Input data START
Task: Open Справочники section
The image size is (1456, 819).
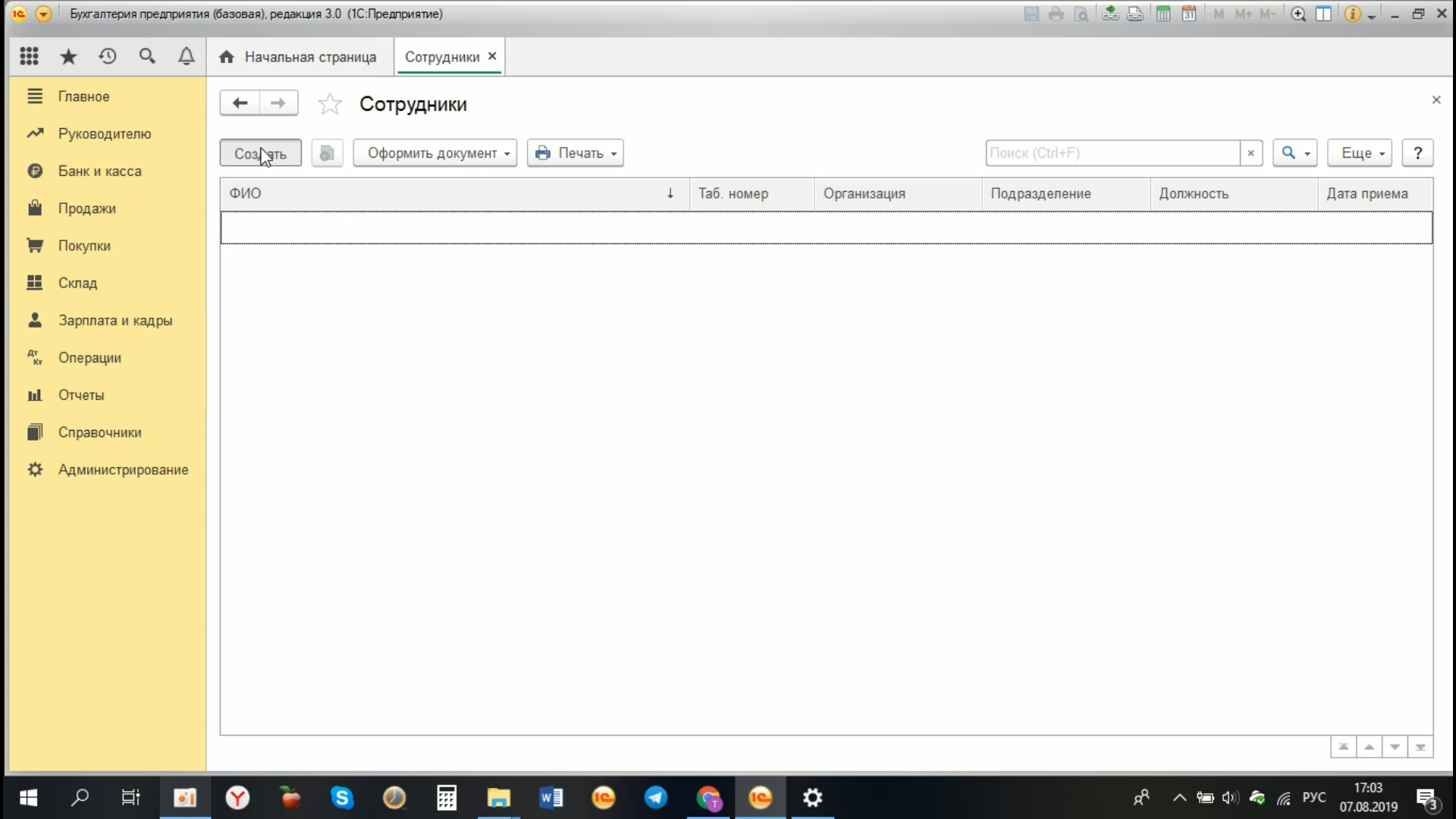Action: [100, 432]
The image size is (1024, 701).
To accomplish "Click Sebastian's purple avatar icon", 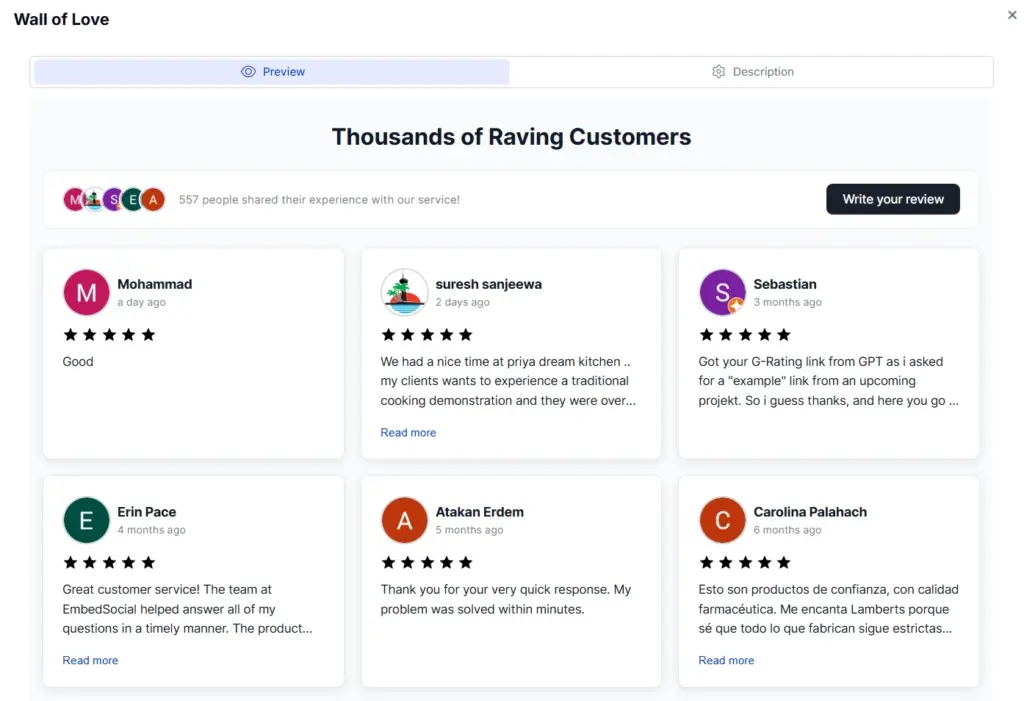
Input data END
= The problem =
The entries above should be retyped word for word, with all pictures omitted.

= Result of the exercise =
Task: Open Справочники section
The image size is (1456, 819).
Action: [100, 432]
The image size is (1024, 701).
To accomplish "Click Sebastian's purple avatar icon", 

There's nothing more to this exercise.